Let’s try another plot, this time joining the fitted values with straight lines.
plot(sort(mtcars$vs), pch = 19, col = "red", cex = 1.3, ylab = "Proportion")
points(sort(model$fitted), ty = "o", pch = 16, cex.lab = 1.3, ylim = c(0, 1))


The glm() has produced a kind of density that relates the observations for vs = 0 to those for vs = 1.
We may wish to plot for each predictor separately, so first we fit a glm for weight.
model_weight <- glm(formula = vs ~ wt, data = mtcars, family = binomial) summary(model_weight)

range(mtcars$wt)

xweight <- seq(0, 6, 0.01) yweight <- predict(model_weight, list(wt = xweight),type="response") plot(mtcars$wt, mtcars$vs, pch = 16, xlab = "WEIGHT (g)", ylab = "VS") lines(xweight, yweight)

model_disp <- glm(formula = vs ~ disp, data = mtcars, family = binomial) summary(model_disp)

range(mtcars$disp)

xdisp <- seq(0, 500, 0.01) ydisp <- predict(model_disp, list(disp = xdisp),type="response") plot(mtcars$disp, mtcars$vs, pch = 16, xlab = "DISPLACEMENT (cubic inches)", ylab = "VS") lines(xdisp, ydisp)

That wasn’t so hard!

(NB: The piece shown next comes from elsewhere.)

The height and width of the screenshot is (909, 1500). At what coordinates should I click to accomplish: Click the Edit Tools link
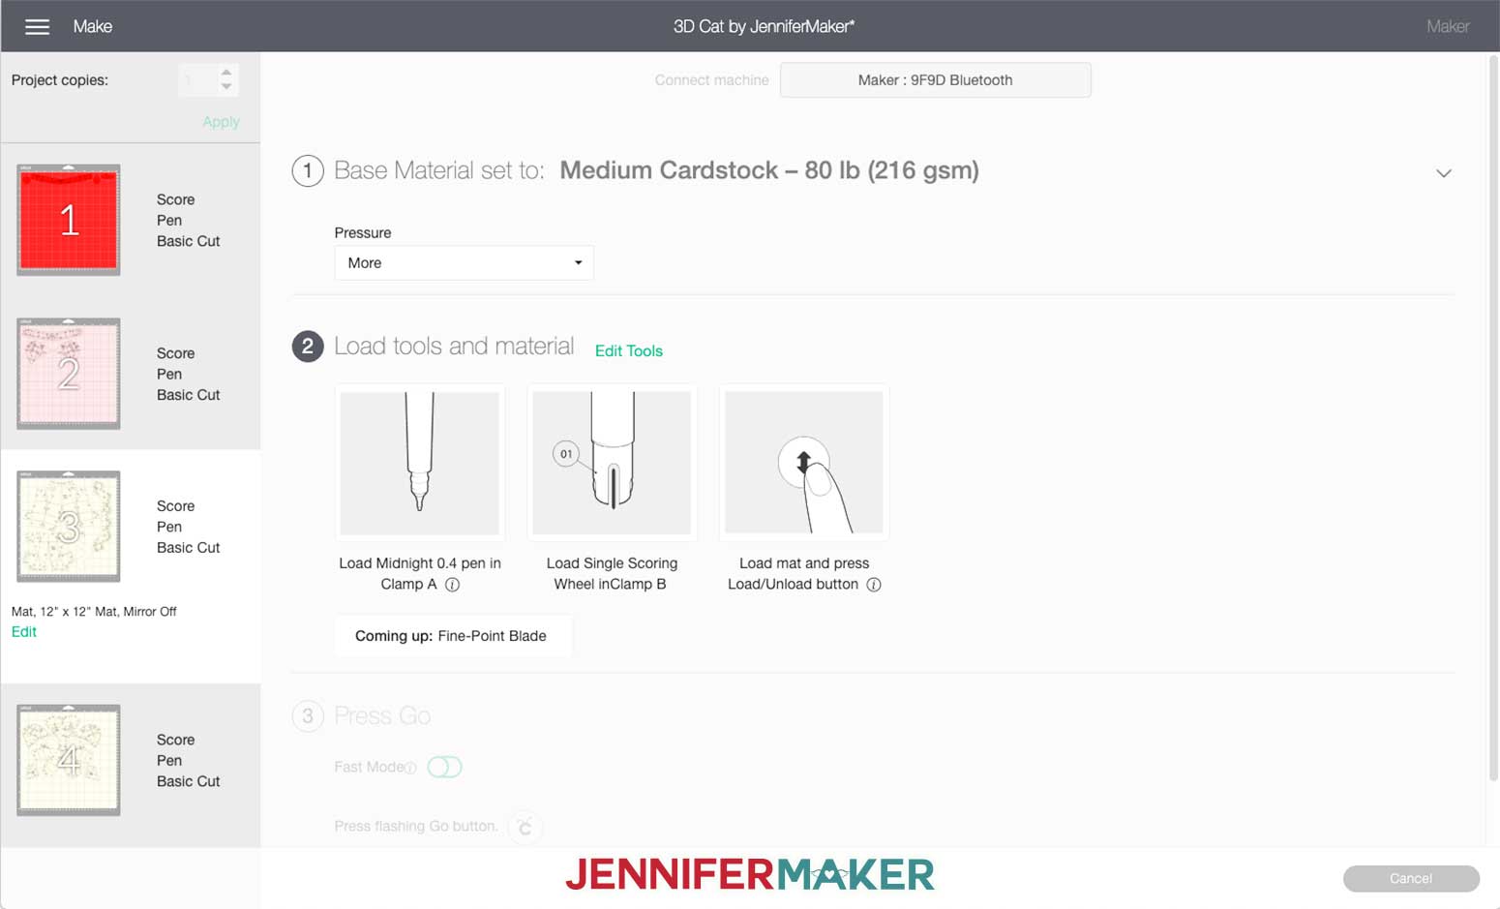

In Blog 17 I will explain more about the output we got from the glm() function.
See you later!
David

Annex: R codes used


[code lang="r"]
# Estimate Generalised Linear Model and display results.
model <- glm(formula = vs ~ wt + disp, data = mtcars, family = binomial)
summary(model)

# Calculate Chi-square statistic.
1 - pchisq(21.4, 3)

# Load ResourceSelection package.
library(ResourceSelection)

# Apply Hosmer and Lemeshow goodness of fit (GOF) test.
hoslem.test(mtcars$vs, fitted(model))

# Graph estimated model.
plot(sort(model$fitted), pch = 16, cex.lab = 1.3, ylim = c(0, 1))
points(sort(mtcars$vs), pch = 19, col = "red", cex = 1.3)

# Alternative graph of the estimated model.
plot(sort(mtcars$vs), pch = 19, col = "red", cex = 1.3, ylab = "Proportion")
points(sort(model$fitted), ty = "o", pch = 16, cex.lab = 1.3, ylim = c(0, 1))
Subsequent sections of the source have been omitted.